プロローグ
「東丘動植物園のニシローランゴリラのシャバーヌはそのりりしい顔立ちからイケメ…」
「お姉ちゃん、何でテレビ変えるの!!」
晩ご飯を食べながらテレビを見ていた加藤沙南は、若手芸人のぶらり旅で訪れた動物園で、画面にゴリラの姿を見た瞬間、反射的にリモコンを握りしめ、ボタンを押した。
映し出されたのは、今話題の3チャン、『恋に翻弄されて困っています』、略して「こいほん」。
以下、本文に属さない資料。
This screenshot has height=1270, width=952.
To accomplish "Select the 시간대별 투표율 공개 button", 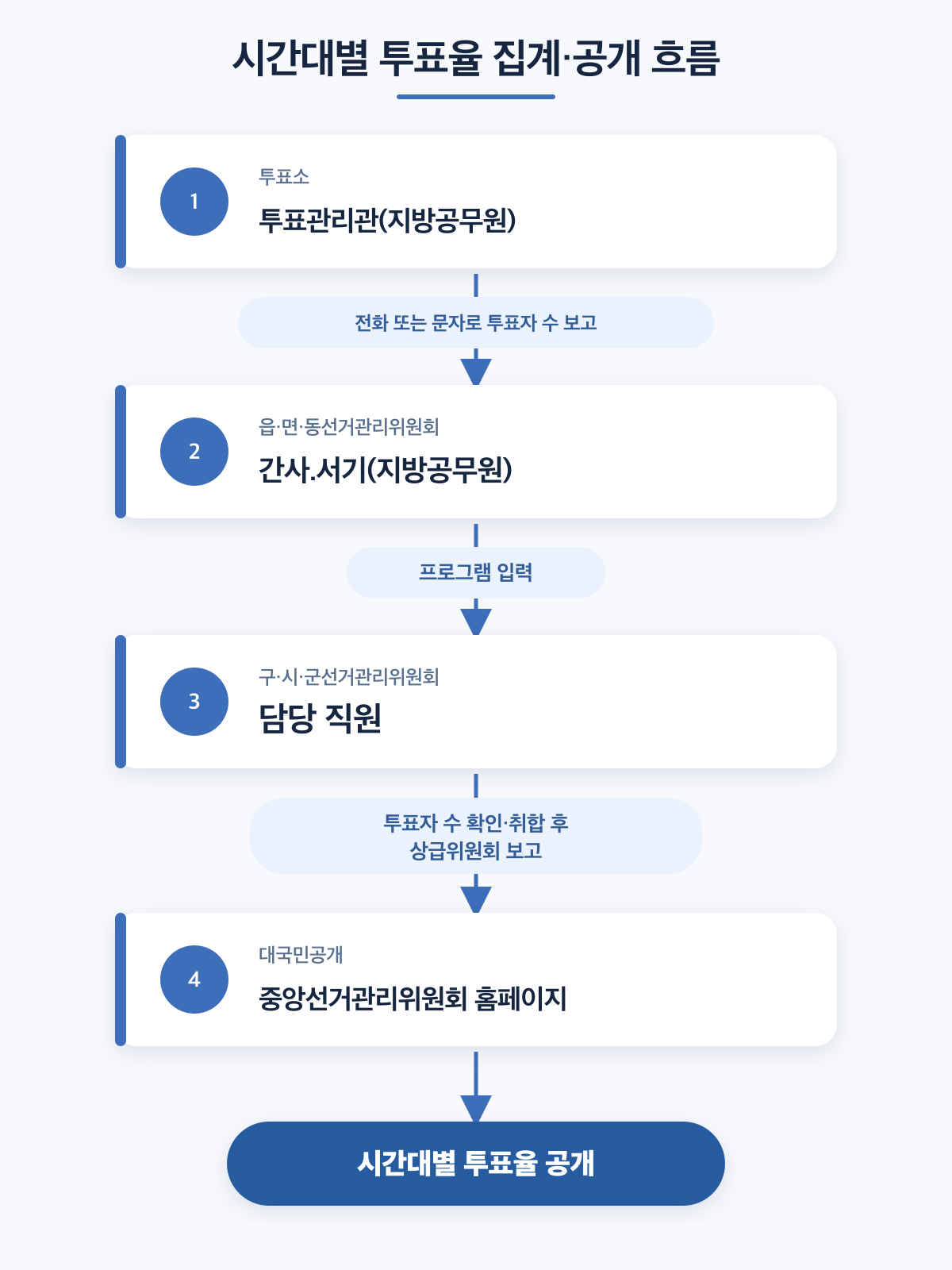I will [x=476, y=1164].
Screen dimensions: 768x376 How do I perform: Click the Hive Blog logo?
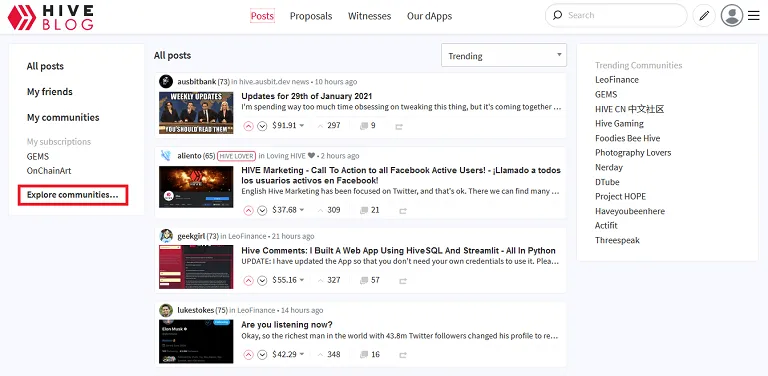[x=50, y=17]
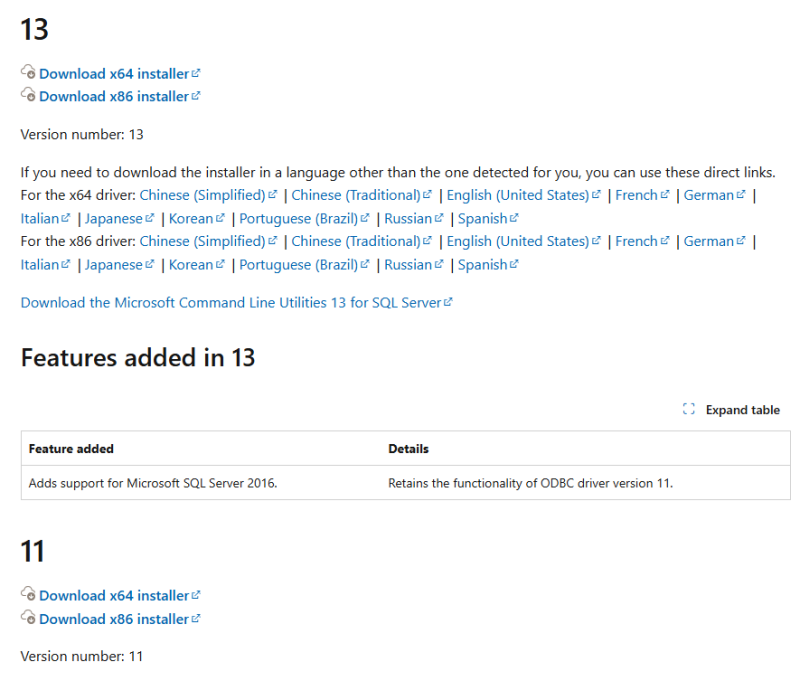The height and width of the screenshot is (681, 800).
Task: Expand the features table
Action: 742,410
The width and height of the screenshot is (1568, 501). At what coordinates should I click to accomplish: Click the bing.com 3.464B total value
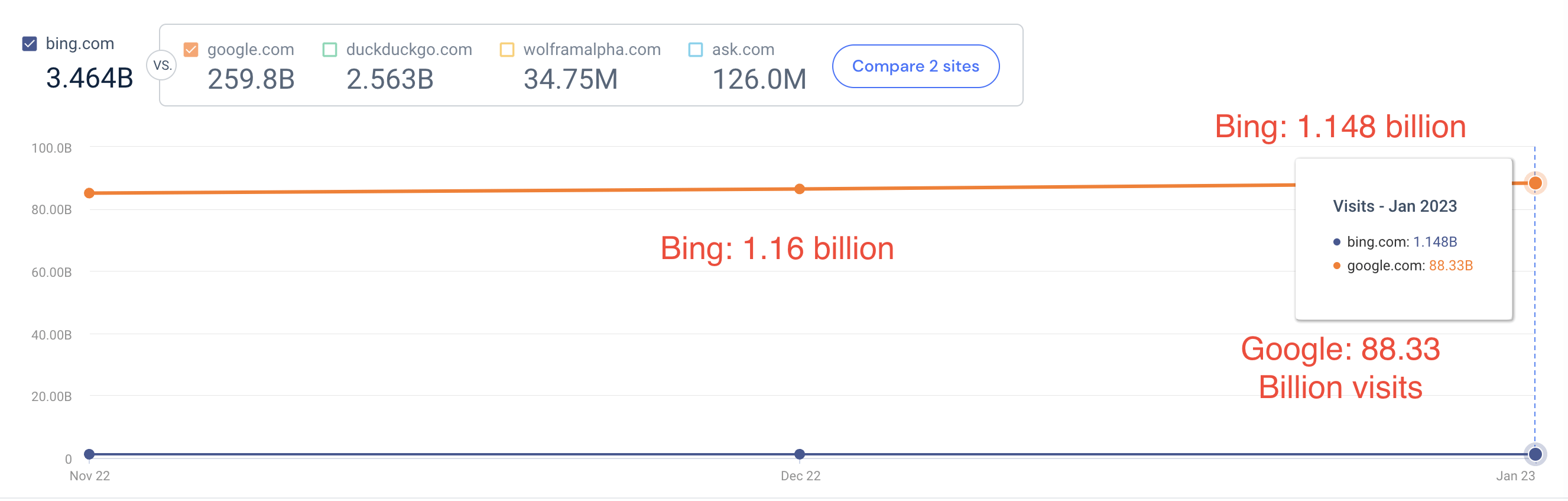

少女漫画のような恋愛ドラマのキラキラした映像が流れる。
――ああ、またやっちゃった。
自分の行動を振り返って、沙南は小さく息を吐いた。
「ごめん、北斗、ちょうど見たかったんだ。前回良いシーンで終わったから」
小学6年生の北斗は、むっとした顔でふーんと鼻を鳴らす。
とは口で言ったものの……
――半分本当で、半分嘘。
このドラマを毎週かかさずチェックしているほど好きだけど、いつもはテレビで見ずに寝る前に見逃し配信で見ている。だから、「ちょうど見たかったんだ」の「ちょうど」は嘘になる。
「沙南、今度の文化祭で脚本書くんだってさ」
台所で皿を洗いながら、母・未奈美がひょいっと顔を出した。
「すごいね、姉ちゃん! だから、その勉強?」
キラキラした目で北斗が見てくる。
「……まぁ、そんなところかな!」
沙南は、苦笑いを浮かべる。
「頑張ってね~」
「う、う……ん。頑張るよ」
顔を引き攣らせ、ぎこちない声で応える。
胸を張って頑張ると宣言出来なかったのは、ある復讐を企てているからだ。
その復讐とは――またあとで。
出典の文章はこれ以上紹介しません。